Friday, April 29, 2005

Six Reasons to Reform Social Security

  • The rate of return on Social Security is 2 percent or less and since 1926 the average rate of return on the stock market has been 7.56 percent.

  • In 2017, the government will begin to pay out more in Social Security benefits than its collects in payroll taxes - and shortfalls grow larger with each passing year.

  • Every year we sit and wait to act on Social Security it costs an additional $600 billion dollars.

  • $10,000 invested in the Social Security Trust Fund in 1998 would be worth only $11,700 today. However, $10,000 invested in the Federal Employees' Thrift Savings Plan, evenly distributed between bonds, and stock and blended funds, would be worth $42,173.

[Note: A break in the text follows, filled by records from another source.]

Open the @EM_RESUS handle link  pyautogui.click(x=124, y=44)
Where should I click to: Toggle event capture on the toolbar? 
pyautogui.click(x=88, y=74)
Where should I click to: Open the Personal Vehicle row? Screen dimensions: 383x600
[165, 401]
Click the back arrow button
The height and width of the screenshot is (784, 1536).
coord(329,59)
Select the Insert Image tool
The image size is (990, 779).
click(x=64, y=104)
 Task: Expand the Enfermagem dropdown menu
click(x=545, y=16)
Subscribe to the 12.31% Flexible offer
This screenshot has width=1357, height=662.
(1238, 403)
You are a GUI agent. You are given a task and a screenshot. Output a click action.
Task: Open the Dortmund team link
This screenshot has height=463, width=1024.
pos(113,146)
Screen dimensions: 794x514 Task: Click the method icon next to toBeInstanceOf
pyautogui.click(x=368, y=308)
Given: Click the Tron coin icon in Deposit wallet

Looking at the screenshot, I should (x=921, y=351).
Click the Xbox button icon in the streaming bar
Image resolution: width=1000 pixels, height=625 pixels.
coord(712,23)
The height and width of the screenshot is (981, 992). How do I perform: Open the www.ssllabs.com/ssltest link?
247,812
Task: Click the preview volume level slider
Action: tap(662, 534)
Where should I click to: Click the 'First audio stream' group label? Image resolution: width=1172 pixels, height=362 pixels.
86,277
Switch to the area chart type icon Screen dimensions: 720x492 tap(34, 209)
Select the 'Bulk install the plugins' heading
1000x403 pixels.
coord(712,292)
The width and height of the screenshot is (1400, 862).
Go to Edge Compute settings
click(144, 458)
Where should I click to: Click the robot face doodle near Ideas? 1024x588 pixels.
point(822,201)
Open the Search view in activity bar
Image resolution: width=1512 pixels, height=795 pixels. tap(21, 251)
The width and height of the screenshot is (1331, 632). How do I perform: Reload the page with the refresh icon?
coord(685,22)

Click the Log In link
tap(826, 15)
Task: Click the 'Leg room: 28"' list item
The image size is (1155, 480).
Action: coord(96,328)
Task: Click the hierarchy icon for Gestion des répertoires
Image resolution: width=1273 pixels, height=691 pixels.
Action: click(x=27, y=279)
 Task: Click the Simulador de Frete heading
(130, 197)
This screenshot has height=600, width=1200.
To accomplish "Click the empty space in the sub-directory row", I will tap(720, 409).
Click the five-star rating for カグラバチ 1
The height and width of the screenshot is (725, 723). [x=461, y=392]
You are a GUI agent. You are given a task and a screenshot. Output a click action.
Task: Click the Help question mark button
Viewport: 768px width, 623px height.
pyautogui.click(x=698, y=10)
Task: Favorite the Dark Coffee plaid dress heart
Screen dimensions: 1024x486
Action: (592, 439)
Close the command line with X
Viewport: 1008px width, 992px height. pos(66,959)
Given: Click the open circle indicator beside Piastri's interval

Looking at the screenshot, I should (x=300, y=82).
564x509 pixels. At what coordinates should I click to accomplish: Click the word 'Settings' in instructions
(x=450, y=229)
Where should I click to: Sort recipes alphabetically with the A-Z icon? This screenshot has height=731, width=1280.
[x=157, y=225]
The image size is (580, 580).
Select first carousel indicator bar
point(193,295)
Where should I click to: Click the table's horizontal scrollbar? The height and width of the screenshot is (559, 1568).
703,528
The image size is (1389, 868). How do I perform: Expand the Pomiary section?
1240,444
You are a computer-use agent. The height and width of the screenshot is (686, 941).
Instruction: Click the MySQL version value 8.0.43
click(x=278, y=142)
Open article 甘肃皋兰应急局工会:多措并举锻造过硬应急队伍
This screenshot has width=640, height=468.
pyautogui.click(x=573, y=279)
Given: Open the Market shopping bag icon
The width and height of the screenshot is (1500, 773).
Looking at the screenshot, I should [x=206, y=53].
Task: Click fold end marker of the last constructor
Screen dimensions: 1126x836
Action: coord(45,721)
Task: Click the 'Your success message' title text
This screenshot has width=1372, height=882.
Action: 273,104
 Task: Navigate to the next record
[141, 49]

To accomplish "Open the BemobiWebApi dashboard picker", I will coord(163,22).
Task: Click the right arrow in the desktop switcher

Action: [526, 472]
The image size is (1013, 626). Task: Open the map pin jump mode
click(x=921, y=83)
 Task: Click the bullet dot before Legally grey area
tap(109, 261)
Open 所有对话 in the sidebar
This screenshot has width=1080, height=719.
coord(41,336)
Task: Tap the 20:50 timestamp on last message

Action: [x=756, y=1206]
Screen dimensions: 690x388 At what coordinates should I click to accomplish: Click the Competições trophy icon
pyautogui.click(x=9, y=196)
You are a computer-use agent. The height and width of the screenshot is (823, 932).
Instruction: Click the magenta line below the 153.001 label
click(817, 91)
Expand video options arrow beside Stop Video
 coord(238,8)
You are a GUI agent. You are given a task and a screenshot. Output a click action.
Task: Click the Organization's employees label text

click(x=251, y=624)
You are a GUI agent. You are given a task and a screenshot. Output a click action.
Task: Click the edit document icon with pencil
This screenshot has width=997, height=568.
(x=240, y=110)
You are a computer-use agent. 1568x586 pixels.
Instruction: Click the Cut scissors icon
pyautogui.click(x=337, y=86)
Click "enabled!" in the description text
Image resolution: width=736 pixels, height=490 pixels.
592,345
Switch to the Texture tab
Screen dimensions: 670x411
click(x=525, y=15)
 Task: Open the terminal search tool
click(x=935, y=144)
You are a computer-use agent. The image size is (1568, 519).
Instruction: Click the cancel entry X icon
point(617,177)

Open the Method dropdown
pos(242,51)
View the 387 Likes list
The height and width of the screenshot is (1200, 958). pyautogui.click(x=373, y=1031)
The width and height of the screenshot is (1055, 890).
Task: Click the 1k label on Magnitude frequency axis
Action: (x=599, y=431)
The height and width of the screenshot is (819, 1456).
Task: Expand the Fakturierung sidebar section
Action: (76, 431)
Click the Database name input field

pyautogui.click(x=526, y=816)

  • According to recent poll by Harvard University's Institute of Politics, 52 percent of undergraduates support changing Social Security to allow for private investment. What's more, 43 percent of the undergraduates surveyed were "traditional liberals" while only 14 percent were "traditional conservatives."

    And here is why young people, both self-identified conservatives and liberals are supporting the President on Social Security.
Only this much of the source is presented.